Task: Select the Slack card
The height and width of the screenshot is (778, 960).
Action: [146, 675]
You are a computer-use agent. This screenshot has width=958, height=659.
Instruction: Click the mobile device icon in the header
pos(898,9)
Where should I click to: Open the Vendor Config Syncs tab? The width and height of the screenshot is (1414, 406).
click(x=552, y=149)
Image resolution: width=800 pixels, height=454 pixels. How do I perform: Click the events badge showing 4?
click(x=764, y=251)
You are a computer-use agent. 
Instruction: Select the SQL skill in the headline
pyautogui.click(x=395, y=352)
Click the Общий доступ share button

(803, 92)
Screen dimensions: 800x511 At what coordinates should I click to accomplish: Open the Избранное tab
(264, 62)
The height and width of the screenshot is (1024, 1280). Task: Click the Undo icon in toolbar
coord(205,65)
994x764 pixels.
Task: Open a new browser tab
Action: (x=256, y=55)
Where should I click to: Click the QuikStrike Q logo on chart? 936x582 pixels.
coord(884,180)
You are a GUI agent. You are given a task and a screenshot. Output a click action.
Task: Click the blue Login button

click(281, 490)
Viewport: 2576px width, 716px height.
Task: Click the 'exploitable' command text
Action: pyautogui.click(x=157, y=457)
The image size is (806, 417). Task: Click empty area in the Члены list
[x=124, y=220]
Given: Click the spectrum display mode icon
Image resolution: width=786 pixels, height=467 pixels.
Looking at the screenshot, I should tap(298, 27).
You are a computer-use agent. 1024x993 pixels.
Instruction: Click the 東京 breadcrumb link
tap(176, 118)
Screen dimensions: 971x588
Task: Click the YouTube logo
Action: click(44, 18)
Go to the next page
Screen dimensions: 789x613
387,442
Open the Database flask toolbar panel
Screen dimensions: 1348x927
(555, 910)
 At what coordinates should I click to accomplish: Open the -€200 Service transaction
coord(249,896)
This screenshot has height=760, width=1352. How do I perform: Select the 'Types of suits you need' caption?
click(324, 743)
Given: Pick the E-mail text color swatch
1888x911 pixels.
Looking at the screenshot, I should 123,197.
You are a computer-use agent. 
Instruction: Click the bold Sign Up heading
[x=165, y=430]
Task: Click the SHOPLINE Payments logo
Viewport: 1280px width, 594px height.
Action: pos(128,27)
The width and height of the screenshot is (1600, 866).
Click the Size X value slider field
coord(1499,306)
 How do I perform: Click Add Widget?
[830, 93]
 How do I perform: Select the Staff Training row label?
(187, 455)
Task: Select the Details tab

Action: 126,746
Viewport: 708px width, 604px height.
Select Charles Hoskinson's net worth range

-*-

→ Assignment: At the line with "Screen dimensions: 789x613", begin reproducing the material above exactly, and continue through its last line.

→ Task result:
Screen dimensions: 789x613
387,442
Open the Database flask toolbar panel
Screen dimensions: 1348x927
(555, 910)
 At what coordinates should I click to accomplish: Open the -€200 Service transaction
coord(249,896)
This screenshot has height=760, width=1352. How do I perform: Select the 'Types of suits you need' caption?
click(324, 743)
Given: Pick the E-mail text color swatch
1888x911 pixels.
Looking at the screenshot, I should 123,197.
You are a computer-use agent. 
Instruction: Click the bold Sign Up heading
[x=165, y=430]
Task: Click the SHOPLINE Payments logo
Viewport: 1280px width, 594px height.
Action: pos(128,27)
The width and height of the screenshot is (1600, 866).
Click the Size X value slider field
coord(1499,306)
 How do I perform: Click Add Widget?
[830, 93]
 How do I perform: Select the Staff Training row label?
(187, 455)
Task: Select the Details tab

Action: 126,746
Viewport: 708px width, 604px height.
Select Charles Hoskinson's net worth range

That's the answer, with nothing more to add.